Lakers-Celtics with a twist: This traditional rivalry always brings the sauce, and this year should be no different with LeBron and Anthony Davis and Jason Tatum … and Dennis Schroder? He was the starting point guard with the Lakers last season, turned down a rich contract extension in the $80 million range, and ultimately settled for an economical one-year deal with the Celtics this summer when the money dried up in free agency. Schroder might have a bit of incentive to do well against the Lakers and Westbrook, his replacement, on Nov. 19.
Big man battle: Two of the three finalists for last season’s Kia MVP award were centers. And Nikola Jokic came away with the trophy. He and Joel Embiid are heads and shoulders above their peers because of their versatility and ability to carry their teams to winning seasons and the playoffs. The Nuggets and Sixers meet Nov. 18 in Denver for a sneak preview of perhaps another MVP struggle.
Jazzy matchup: Dwyane Wade won three championships in Miami, but on Nov. 6 he could return to the city while rooting for the visiting team. That’s because Wade is now a part owner of the Jazz. The good news is Wade will be bringing Donovan Mitchell with him, along with Rudy Gobert. The better news for everyone involved? Both the Heat and Jazz are fairly loaded and will have a voice in how the East and West will be won next season.
L.A.-LA: Last season when the Clippers and Lakers met, it was appointment TV. This could be the case again, but much depends on Kawhi Leonard and if/when he recovers from offseason knee surgery. Nobody expects Kawhi to be in uniform for the first of four meetings Dec. 3 at Staples Center between the teams, if at all this season. Still, the Clippers are fortified enough without Kawhi to make some noise in the West and therefore L.A. vs. LA still has some juice.

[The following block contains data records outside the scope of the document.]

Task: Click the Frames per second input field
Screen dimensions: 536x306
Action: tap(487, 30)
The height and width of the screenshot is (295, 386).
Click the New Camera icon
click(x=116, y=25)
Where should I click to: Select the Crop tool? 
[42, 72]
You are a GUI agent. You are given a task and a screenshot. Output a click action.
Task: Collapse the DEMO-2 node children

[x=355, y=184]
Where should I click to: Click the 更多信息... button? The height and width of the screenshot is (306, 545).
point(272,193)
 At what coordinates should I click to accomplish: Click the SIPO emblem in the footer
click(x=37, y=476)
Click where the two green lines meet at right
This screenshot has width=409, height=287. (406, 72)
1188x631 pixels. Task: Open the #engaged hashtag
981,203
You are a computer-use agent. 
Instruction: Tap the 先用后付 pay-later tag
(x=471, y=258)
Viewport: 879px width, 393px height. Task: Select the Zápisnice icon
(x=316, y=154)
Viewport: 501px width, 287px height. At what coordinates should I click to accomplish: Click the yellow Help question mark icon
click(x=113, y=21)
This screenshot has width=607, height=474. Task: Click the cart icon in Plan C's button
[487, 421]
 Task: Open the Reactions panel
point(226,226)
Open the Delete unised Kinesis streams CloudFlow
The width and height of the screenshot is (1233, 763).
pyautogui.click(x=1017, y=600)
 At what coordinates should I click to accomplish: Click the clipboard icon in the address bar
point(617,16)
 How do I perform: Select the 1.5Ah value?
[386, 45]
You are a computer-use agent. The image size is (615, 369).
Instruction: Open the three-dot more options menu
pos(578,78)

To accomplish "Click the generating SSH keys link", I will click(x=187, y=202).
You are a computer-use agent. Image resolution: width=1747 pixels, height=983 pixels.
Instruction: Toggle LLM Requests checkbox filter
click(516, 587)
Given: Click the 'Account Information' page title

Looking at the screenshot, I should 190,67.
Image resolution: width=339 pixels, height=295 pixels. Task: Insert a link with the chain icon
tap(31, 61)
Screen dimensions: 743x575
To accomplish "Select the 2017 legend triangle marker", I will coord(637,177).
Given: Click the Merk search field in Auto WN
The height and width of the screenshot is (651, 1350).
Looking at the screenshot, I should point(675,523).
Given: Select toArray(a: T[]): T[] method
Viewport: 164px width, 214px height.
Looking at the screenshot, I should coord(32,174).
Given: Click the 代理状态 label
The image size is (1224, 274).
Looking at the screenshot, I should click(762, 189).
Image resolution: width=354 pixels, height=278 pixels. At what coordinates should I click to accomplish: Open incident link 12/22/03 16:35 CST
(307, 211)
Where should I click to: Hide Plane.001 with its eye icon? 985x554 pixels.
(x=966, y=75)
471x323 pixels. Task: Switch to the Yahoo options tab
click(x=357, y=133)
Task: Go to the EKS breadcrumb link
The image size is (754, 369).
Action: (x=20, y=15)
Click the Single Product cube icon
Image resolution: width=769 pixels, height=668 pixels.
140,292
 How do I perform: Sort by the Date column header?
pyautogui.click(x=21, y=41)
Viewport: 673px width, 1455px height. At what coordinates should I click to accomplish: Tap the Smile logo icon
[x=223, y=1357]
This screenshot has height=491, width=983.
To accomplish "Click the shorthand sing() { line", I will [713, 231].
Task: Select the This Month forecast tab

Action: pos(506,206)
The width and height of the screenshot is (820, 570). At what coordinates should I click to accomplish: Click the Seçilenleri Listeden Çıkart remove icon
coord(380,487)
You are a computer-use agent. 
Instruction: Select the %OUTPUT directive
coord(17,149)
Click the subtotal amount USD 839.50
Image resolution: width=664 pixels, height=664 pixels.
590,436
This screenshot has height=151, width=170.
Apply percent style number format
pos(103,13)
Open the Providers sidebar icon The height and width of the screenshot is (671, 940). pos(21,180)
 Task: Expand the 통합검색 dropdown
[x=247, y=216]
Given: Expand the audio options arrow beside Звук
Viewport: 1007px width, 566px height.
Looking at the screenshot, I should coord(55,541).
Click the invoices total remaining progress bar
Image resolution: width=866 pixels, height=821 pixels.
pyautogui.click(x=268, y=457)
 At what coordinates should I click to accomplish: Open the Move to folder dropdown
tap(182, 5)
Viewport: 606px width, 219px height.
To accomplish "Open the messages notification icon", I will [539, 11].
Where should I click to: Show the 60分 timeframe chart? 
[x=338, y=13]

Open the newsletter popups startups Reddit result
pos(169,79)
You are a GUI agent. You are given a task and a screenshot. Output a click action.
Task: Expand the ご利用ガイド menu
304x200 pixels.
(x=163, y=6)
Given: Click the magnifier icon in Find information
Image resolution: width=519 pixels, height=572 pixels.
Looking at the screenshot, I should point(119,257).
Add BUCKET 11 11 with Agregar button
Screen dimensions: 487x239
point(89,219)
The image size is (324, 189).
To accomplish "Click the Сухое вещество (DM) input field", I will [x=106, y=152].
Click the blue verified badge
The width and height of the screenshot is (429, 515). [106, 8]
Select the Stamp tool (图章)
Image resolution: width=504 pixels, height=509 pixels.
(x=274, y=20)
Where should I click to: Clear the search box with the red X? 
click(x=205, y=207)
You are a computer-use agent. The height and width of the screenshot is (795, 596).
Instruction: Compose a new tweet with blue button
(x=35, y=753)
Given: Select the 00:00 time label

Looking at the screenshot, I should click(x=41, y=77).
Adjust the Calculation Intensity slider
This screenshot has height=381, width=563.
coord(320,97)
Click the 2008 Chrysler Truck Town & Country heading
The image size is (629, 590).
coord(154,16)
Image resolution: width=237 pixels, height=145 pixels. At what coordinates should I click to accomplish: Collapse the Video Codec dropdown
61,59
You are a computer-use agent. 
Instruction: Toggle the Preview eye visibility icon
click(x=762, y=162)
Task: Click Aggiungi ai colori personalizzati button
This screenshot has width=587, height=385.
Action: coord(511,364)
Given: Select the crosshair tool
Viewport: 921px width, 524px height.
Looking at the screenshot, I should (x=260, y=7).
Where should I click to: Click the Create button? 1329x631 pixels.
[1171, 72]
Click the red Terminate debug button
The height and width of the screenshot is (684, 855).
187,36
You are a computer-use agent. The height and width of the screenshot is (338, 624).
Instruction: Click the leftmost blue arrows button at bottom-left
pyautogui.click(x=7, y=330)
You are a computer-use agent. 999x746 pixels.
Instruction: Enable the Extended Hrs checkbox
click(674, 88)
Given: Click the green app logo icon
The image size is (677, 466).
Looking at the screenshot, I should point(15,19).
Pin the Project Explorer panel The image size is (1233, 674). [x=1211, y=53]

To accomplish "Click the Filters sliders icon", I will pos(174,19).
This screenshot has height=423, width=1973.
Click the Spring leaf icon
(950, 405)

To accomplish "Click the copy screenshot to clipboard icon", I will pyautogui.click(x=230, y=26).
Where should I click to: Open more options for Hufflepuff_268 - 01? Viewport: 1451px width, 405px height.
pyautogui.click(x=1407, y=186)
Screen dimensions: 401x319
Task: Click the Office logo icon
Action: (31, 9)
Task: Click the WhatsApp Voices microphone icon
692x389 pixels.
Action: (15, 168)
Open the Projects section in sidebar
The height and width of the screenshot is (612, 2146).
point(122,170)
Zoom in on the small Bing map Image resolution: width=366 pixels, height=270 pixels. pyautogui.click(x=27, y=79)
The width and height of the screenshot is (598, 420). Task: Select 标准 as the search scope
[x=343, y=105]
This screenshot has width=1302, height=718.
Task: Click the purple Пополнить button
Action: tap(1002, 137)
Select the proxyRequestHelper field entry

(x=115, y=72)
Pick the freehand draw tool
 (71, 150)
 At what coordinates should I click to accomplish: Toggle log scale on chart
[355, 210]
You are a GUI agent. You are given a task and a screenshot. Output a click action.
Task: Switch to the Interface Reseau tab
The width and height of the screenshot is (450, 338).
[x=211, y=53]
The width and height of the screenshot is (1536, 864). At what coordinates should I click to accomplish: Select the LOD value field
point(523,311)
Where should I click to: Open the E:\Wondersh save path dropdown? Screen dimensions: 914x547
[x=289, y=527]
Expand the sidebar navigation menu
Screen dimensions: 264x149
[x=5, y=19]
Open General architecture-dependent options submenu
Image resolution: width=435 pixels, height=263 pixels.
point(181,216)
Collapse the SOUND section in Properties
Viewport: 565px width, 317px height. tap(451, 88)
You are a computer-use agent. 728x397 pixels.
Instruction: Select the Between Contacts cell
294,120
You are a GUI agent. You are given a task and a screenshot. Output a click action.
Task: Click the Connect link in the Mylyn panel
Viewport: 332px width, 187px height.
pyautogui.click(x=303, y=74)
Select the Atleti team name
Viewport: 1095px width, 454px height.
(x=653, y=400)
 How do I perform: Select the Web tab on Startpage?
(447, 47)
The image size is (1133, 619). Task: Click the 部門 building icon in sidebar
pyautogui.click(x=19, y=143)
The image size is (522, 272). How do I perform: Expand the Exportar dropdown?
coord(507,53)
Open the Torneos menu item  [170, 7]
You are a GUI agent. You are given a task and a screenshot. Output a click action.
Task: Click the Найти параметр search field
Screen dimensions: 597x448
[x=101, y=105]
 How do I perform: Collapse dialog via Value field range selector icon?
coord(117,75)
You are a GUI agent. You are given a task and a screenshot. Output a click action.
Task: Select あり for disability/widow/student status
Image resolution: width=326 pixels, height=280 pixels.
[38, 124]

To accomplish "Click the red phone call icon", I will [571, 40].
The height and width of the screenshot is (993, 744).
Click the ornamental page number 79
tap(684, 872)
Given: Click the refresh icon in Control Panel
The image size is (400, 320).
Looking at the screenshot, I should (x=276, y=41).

Another important schedule perk: The league once again is providing for as much game spacing as possible, all designed to give players rest and discourage load management as much as possible.
Therefore, no team will play four games in five days. This is the fourth consecutive 82-game season with no four-in-fives on the start-of-season schedule. The estimated average miles traveled is a record low for a season with 30 teams and 82 games per team. The previous estimated record low for average miles traveled in a season with 30 teams and 82 games per team was 45,000 miles in 2012-13. And single-game road trips are down 28% from the 2019-20 season.
The Play-In Tournament returns and will be held April 12-15, the playoffs begin April 16 and the first date for the Finals is June 2 as opposed to a July start. Therefore, the schedule, once again, is back to having a genuine NBA feel.